## Provided records
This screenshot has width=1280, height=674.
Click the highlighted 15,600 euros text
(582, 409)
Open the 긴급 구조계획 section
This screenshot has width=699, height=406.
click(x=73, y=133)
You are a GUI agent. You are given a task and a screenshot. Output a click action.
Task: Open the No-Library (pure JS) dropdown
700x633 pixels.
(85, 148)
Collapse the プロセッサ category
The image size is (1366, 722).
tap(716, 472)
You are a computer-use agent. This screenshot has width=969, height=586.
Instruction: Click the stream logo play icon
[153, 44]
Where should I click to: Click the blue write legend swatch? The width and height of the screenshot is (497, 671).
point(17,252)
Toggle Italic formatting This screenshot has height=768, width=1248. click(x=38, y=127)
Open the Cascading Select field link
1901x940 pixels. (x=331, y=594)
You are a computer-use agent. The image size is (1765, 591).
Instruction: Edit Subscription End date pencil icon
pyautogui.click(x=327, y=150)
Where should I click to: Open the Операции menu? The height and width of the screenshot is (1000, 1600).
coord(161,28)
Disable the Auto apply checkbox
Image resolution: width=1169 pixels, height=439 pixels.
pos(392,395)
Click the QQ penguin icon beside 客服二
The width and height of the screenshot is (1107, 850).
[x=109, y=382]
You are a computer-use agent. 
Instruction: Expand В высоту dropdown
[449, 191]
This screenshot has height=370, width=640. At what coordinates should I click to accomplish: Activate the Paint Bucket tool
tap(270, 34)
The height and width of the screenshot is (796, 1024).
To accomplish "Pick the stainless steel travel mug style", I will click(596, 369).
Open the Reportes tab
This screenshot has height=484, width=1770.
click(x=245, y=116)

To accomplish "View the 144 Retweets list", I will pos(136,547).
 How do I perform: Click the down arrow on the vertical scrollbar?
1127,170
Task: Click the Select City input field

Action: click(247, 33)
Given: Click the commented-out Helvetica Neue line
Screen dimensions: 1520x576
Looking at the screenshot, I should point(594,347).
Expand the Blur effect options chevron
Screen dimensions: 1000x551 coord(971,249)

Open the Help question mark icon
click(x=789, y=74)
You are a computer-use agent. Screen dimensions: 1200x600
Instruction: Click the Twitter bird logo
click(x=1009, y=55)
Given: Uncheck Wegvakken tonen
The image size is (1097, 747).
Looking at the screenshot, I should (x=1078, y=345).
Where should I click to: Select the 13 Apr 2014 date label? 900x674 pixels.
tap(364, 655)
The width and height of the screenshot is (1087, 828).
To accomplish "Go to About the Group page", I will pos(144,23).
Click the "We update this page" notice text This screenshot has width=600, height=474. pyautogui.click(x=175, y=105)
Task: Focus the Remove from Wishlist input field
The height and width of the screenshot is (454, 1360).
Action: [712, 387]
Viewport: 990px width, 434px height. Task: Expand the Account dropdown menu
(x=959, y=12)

## Your instructions
Among the records above, find the lines that contain "agent" and copy every one.

## Solution
You are a GUI agent. You are given a task and a screenshot. Output a click action.
You are a computer-use agent. This screenshot has width=969, height=586.
You are a computer-use agent. The image size is (1765, 591).
You are a computer-use agent. 
You are a computer-use agent. Screen dimensions: 1200x600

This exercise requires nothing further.